Please reproduce all the records exactly while leaving out their pictures.
◇ ◇ ◇ ◇ ◇
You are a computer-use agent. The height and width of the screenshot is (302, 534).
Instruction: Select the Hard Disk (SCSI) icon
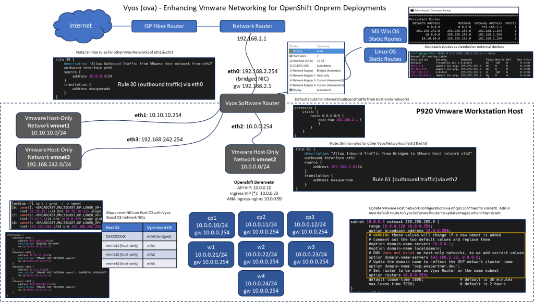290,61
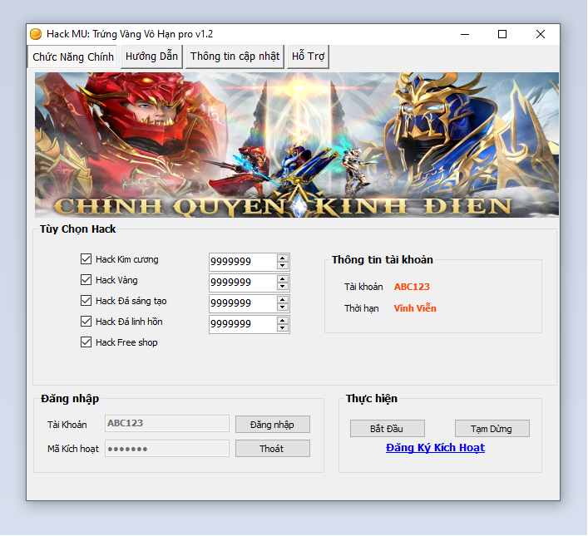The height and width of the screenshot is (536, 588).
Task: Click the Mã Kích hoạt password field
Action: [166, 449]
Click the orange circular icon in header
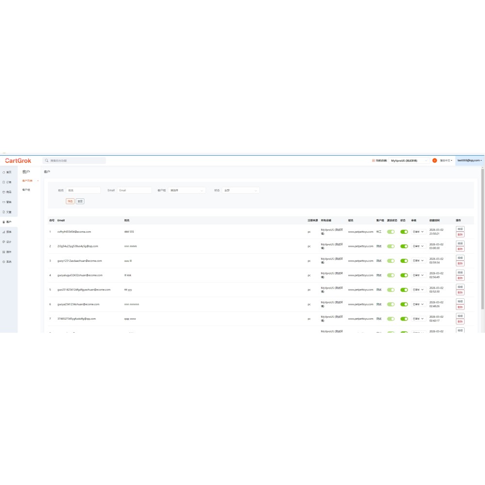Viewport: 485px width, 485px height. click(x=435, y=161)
◇ ◇ ◇ ◇ ◇
▶ _TASK OUTPUT_:
You are a computer-use agent. The height and width of the screenshot is (302, 534).
Instruction: Select the Hard Disk (SCSI) icon
290,61
The height and width of the screenshot is (536, 588).
Task: Click the Mã Kích hoạt password field
Action: [166, 449]
Click the orange circular icon in header
Viewport: 485px width, 485px height. click(x=435, y=161)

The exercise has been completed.